The Tuna is also back this year with a modern makeover in two new references: the 49.4mm S23631, which can operate at depths of up to 1000 meters and the slightly smaller 47.7mm S23629, which is classed as a 300 meter dive watch. The S23631 comes in a titanium and ceramic case while the S23629 is in stainless steel.
In this case, Seiko eschewed the automatic mechanical movement for the more accurate 7C46 caliber, a quartz movement designed specifically for Diver’s watches. They went on sale this summer for $2,400 and $1,450.
Seiko’s history and innovation in the field of professional and recreational divers’ watches is every bit as rich and accomplished as legendary Swiss watchmakers such as Rolex, Omega and Blancpain, and the Japanese watchmaker is recognized and respected in Switzerland for the quality of its modern timekeepers.
Seiko has won prizes for its watches at the Grand Prix d’Horlogerie de Genève (GPHG) on multiple occasions.
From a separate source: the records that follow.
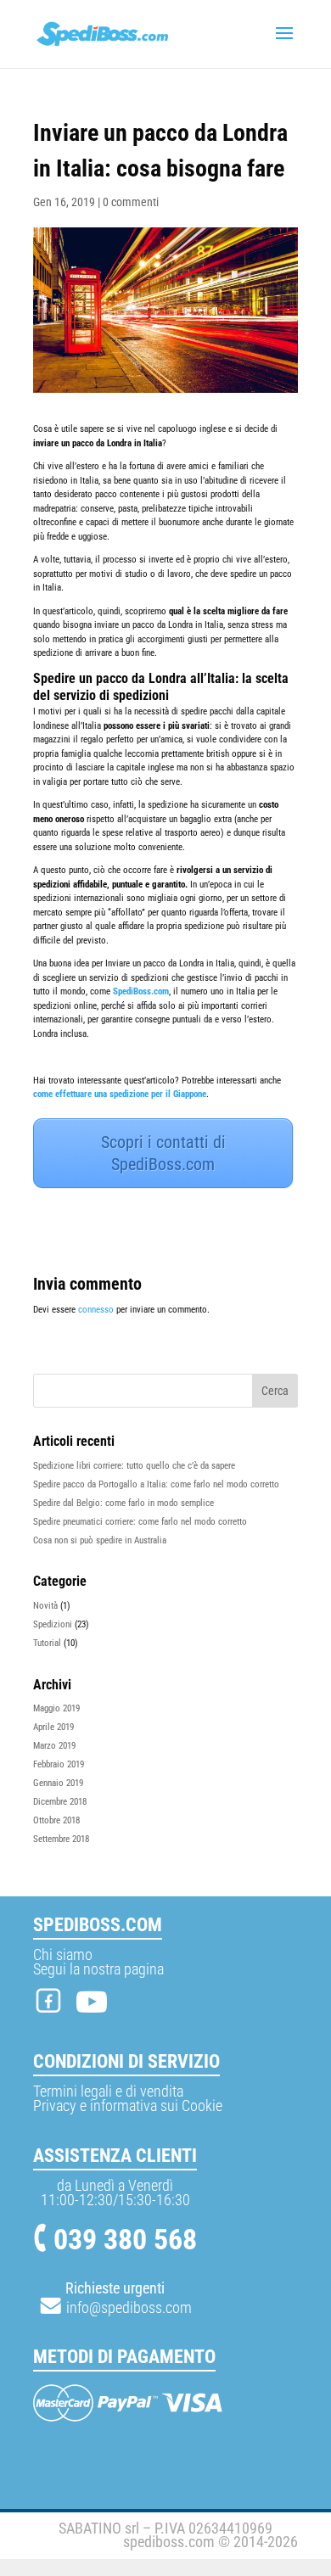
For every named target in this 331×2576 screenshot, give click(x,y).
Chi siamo (63, 1954)
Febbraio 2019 (58, 1764)
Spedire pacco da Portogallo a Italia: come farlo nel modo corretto (156, 1484)
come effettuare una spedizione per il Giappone (119, 1094)
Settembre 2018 (61, 1839)
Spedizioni (52, 1624)
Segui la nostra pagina (98, 1969)
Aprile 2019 (53, 1727)
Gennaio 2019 (58, 1783)
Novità (45, 1605)
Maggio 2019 (56, 1708)
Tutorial (47, 1643)
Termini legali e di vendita (108, 2091)
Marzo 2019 (54, 1745)
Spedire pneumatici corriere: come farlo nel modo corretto (140, 1521)
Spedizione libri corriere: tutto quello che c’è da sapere (134, 1465)
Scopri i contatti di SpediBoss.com (163, 1153)
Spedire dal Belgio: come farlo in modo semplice (123, 1503)
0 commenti (131, 202)
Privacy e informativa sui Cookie (127, 2105)
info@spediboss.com (127, 2307)
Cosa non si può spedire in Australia (99, 1540)
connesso (96, 1309)
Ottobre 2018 (56, 1820)
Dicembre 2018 (60, 1801)
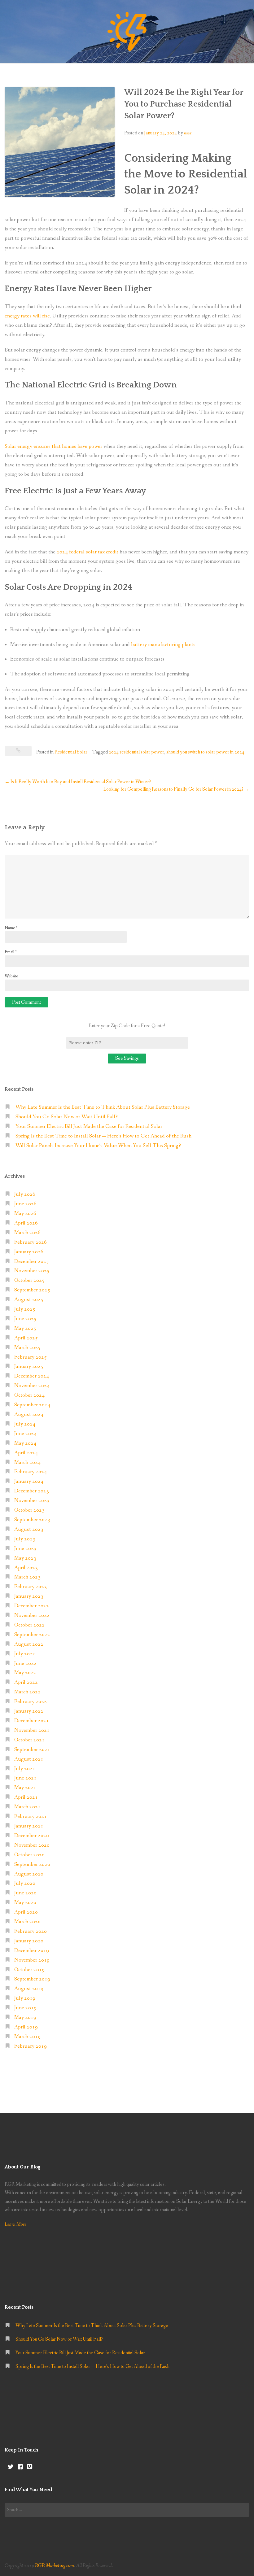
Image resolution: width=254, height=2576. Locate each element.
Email (11, 952)
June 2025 (25, 1318)
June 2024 (25, 1433)
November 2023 (32, 1500)
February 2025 (30, 1357)
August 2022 (28, 1644)
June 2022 (25, 1663)
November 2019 (32, 1960)
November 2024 (32, 1385)
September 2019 (32, 1979)
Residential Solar (71, 752)
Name (11, 928)
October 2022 (29, 1625)
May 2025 (25, 1328)
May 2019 (25, 2017)
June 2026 (25, 1203)
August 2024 (28, 1414)
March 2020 (27, 1921)
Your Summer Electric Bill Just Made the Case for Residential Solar (88, 1126)
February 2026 (30, 1242)
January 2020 (28, 1941)
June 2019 (25, 2007)
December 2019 (31, 1950)
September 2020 (32, 1864)
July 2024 (24, 1424)
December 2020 (31, 1835)
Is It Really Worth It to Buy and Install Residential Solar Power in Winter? (78, 782)
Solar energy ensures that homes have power (53, 446)
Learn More (15, 2224)
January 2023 (28, 1596)
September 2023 (32, 1519)
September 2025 (32, 1290)
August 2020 (28, 1874)
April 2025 (26, 1338)
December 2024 (31, 1376)
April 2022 (26, 1682)
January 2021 (28, 1826)
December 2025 (31, 1261)
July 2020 (24, 1883)
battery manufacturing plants (163, 644)
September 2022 (32, 1634)
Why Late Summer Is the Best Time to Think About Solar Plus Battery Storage (102, 1107)
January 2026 (28, 1251)
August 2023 (28, 1529)
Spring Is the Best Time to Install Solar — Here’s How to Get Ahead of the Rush (103, 1136)
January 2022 (28, 1711)
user (187, 133)
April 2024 (26, 1452)
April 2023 (26, 1567)
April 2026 (26, 1223)
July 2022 (24, 1653)
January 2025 (28, 1366)
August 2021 (28, 1759)
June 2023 (25, 1548)
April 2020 (26, 1912)
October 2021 (29, 1740)
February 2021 (30, 1816)
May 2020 (25, 1902)
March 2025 (27, 1347)
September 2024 (32, 1404)
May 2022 (25, 1672)
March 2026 (27, 1232)
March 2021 (27, 1806)
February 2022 (30, 1701)
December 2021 (31, 1720)
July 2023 (24, 1539)
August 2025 (28, 1299)
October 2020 (29, 1854)
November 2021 (32, 1730)
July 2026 (24, 1194)
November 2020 (32, 1845)
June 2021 (25, 1778)
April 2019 (26, 2027)
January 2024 (28, 1481)
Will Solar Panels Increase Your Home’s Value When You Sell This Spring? (98, 1145)
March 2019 (27, 2036)
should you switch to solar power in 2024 (205, 752)
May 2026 (25, 1213)
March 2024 (27, 1462)
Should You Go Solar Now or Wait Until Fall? (66, 1116)
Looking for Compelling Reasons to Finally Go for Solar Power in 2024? (176, 789)
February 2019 (30, 2046)
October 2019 (29, 1969)
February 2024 (30, 1471)
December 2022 (31, 1605)
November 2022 (32, 1615)
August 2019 (28, 1988)
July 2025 (24, 1309)
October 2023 (29, 1510)
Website (11, 976)
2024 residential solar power (136, 752)
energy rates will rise (27, 316)
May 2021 (25, 1787)
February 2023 (30, 1586)
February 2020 (30, 1931)
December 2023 (31, 1491)
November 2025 (32, 1270)
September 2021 (32, 1749)
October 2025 (29, 1280)
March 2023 (27, 1577)
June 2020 (25, 1893)
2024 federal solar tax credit (87, 552)
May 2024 (25, 1443)
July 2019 (24, 1998)
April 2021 (26, 1797)
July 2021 (24, 1768)
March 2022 (27, 1692)
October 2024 (29, 1395)
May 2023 (25, 1558)
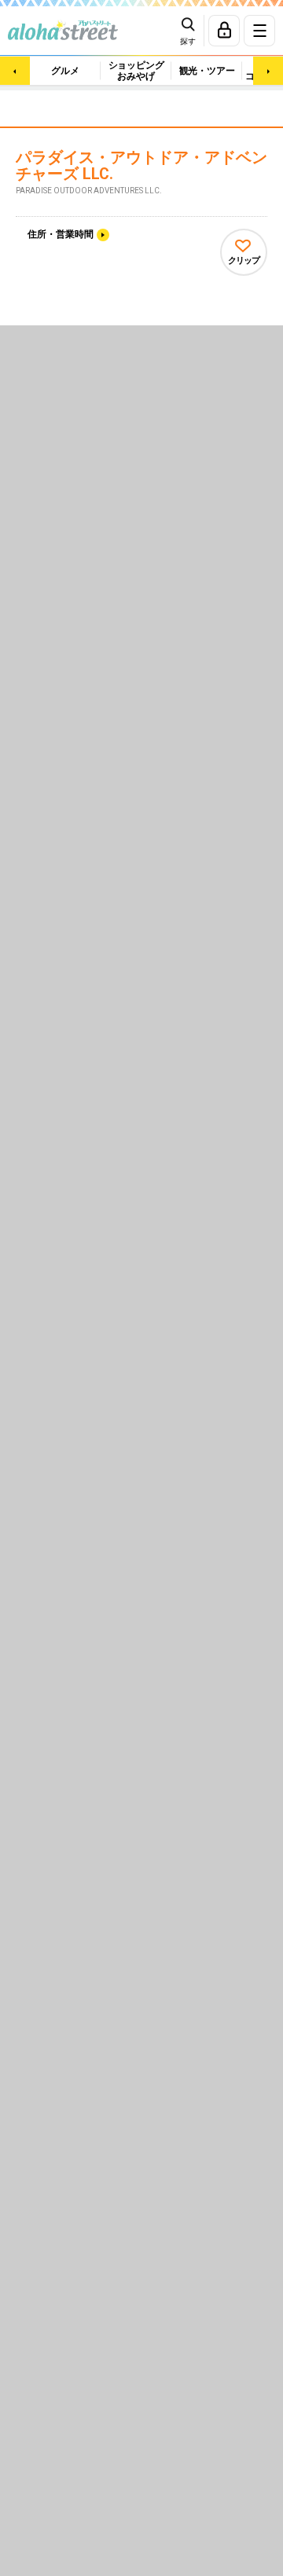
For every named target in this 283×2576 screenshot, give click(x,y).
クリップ (243, 260)
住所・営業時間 (61, 234)
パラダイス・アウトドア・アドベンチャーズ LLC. (141, 166)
Its Spring Drive Spacewalk Commemorative Edition was named the Sports Watch of the Year in 2010 and was praised for being the only watch in the world designed from scratch to be worn during a spacewalk.
In 2019, Seiko’s titanium Prospex LX, which also uses the Spring Drive movement, earned the gong in GPHG’s Diver’s Watch category and is now, arguably, Seiko’s signature watch. Spring Drive takes precision to a new level for mechanical watches, achieving +/- 1 second per day accuracy and delivering its power perfectly to a smoothly sweeping seconds hand.
Its unique architecture and engineering also make it highly resistant to temperature and pressure variations; vital qualities that show the constant improvements seen over Seiko’s 55 years’ of watchmaking for divers.